= Domenico Crescentino Marinozzi =

Italian Roman Catholic priest (1926–2024)

Domenico Crescentino Marinozzi, OFMCap, (21 November 1926 – 19 July 2024) was an Italian Roman Catholic Capuchin priest, missionary, and member of the Order of Friars Minor Capuchin. He served as the Prefect Apostolic and Vicar Apostolic of the Apostolic Vicariate of Soddo, in Soddo, Wolayita Zone, Ethiopia, from 1972 until 2007.

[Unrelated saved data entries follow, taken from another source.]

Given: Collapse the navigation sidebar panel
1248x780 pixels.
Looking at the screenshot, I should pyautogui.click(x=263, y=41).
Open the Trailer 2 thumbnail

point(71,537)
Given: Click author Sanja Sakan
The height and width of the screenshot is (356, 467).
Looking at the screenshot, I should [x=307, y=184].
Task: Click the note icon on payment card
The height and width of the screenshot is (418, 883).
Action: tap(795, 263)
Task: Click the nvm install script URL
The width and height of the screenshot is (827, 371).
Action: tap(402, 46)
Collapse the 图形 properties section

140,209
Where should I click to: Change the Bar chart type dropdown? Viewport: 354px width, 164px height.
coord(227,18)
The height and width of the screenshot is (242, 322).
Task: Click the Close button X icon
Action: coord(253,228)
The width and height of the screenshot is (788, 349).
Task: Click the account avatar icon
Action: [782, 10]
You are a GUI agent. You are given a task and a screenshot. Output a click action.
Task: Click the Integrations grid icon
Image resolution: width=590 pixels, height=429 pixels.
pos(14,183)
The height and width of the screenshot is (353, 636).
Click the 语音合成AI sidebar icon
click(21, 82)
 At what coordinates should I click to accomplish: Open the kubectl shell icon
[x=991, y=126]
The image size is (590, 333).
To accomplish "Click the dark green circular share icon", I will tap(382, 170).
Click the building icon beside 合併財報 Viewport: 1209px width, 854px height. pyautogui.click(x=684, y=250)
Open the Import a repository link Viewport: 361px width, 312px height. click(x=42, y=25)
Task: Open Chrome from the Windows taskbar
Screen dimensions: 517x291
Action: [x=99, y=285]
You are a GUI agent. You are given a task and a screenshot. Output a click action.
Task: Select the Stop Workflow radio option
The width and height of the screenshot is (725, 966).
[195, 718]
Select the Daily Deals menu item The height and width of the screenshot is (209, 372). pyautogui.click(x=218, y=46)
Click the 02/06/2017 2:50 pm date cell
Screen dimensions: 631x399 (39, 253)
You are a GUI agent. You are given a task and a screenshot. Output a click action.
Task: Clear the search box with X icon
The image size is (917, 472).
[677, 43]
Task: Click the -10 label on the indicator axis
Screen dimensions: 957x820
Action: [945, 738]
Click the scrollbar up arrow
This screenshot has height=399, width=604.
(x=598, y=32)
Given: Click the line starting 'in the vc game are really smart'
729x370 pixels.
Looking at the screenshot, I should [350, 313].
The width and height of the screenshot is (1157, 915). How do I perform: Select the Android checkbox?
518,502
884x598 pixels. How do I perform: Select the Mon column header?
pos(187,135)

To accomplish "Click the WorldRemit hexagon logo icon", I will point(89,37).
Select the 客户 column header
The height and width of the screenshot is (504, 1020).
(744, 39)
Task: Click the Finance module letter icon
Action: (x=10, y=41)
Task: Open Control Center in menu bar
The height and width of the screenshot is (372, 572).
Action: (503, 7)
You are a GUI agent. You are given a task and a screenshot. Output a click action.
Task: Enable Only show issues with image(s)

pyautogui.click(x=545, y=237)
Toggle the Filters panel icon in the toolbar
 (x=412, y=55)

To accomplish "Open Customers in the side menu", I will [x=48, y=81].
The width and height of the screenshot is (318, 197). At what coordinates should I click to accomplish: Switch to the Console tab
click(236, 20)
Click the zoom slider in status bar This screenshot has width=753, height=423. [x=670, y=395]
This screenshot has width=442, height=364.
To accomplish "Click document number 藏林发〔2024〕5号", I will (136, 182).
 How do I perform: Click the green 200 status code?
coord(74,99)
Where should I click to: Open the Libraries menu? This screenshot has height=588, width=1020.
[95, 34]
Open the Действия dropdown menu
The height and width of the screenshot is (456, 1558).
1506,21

Marinozzi was born on 21 November 1926 in San Severino Marche as one of six children - three brothers and three sisters - of Raffaele and Felice Marinozzi. He was raised in San Severino Marche before entering the Order of Friars Minor Capuchin and taking the monastic name, Friar Crescentino beginning in 1943. Marinozzi was ordained a Catholic priest in 1948. He studied the French and German languages in Switzerland and later received a degree in philosophy. Marinozzi returned to Italy and worked as a teacher.

In 1972, Marinozzi was appointed Prefect Apostolic of the Apostolic Vicariate of Soddo, an apostolic vicariate located in the Wolayita Zone of southern Ethiopia. He served, first as Prefect Apostolic and then as the Vicar Apostolic of Soddo from 1972 until his retirement in 2007, with his official consecration in 1982. He lived and worked from the city of Soddo during this period.

Marinozzi returned to Italy in 2008 and lived in Loreto, Marche. He died on 19 July 2024, at the age of 97. His funeral was held at the Basilica della Santa Casa in Loreto.